The Khobragade episode was a defining event in India-US relations. The Americans found Indians across the political spectrum united in the view that insults to India’s national dignity would not be acceptable. It is important that in future negotiations by the task force set up to address such issues, India should make it clear that it will not tolerate events like Ms Sonia Gandhi being threatened with prosecution while undergoing medical treatment in New York, or the supercilious attitude adopted towards Mr Narendra Modi, who is a constitutionally-elected Chief Minister. We should not accept a situation where Americans believe that they can behave high-handedly towards our elected politicians because of their domestic lobbies. The US should also be left in no doubt that on such issues, including consular and diplomatic privileges, India will firmly adhere to a policy of strict reciprocity.

The Obama Administration has messed up its relations with Mr Hamid Karzai in Afghanistan, dealing with him in a manner that showed scant regard for his position as the elected head of state of Afghanistan. Worse still, by its actions, the US has clearly given the impression that despite its protestations it was clandestinely dealing, behind Mr Karzai’s back, with the Taliban. While the US-Afghanistan Strategic Partnership speaks of joint determination in eliminating the ‘Al Qaeda and its affiliates’, the US now speaks only of eliminating the Al Qaeda and not is affiliates like the Taliban, the Islamic Movement of Afghanistan, the lashkar-e-Tayyeba and the Jaish-e-Mohammed. There are naturally concerns in Afghanistan that the US, which needs Pakistan’s assistance for withdrawing its military equipment from Afghanistan, will seek to appease them by giving them a less than healthy role in determining the future dispensation in Afghanistan and the role of the Taliban in such a dispensation.

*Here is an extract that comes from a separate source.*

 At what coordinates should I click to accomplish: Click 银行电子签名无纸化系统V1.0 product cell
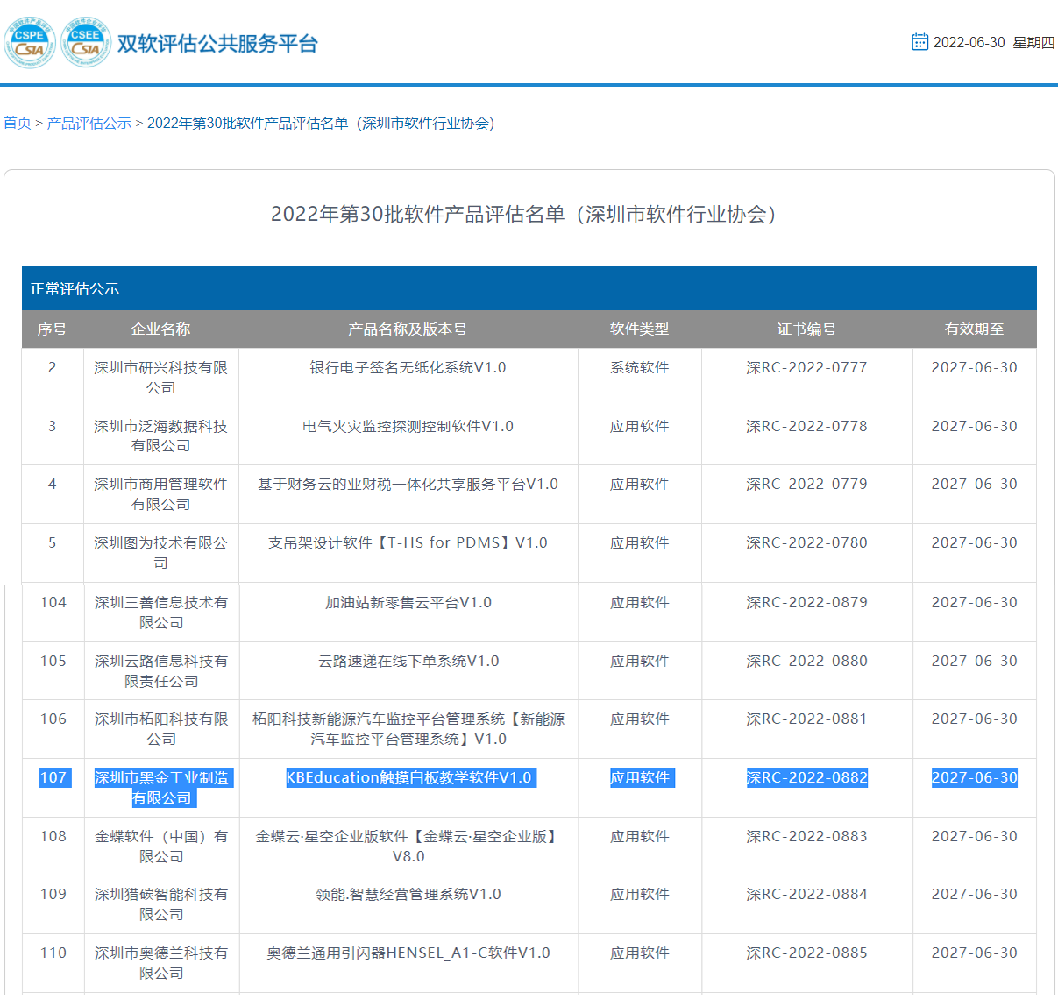(408, 367)
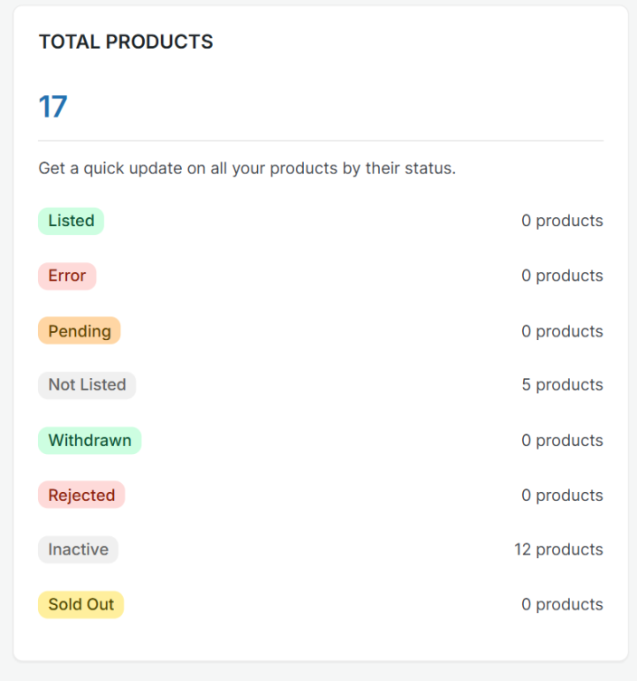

While there is an evident congruence of interests in working with the US, Japan and others in the face of growing Chinese military assertiveness, New Delhi and Tokyo cannot ignore the reality that there have been many flip flops and inconsistencies in the approach of the Obama Administration to China. Moreover, the US is becoming increasingly strident in its economic relations with India on issues ranging from sanctions on sections of our Pharmaceutical industry and our Civil Aviation facilities, while demanding changes in our policies on solar panels and equipment and placing restrictions on the movement of IT personnel. It is, however, not India alone that is the recipient of such measures from the US!

Despite these challenges, India cannot ignore the reality that the US is the pre-eminent power in world. Moreover, it will remain so in coming years, primarily because its innovative and technological strengths are going to be reinforced by its energy surpluses, together with the energy potential of its neighbours like Canada, Mexico and Argentina. It will, moreover, remain the foremost power in the manufacture of high-tech equipment, particularly in defence and aerospace. It is for India to fashion industrial policies to leverage its strengths and potential to secure high levels of investment and partnership in crucial high-tech industries. I was advised in Washington that contracts currently secured with US companies enable us to import 5.8 million metric tonnes per annum of shale gas from the US annually from 1917. According to oil industry sources these contracts alone provides us more gas than we could obtain from the controversial Iran-Pakistan-India pipeline. But, for all this to fructify, the new dispensation in New Delhi will have to replace economic populism and accompanying fiscal irresponsibility, with a quest for accelerated growth.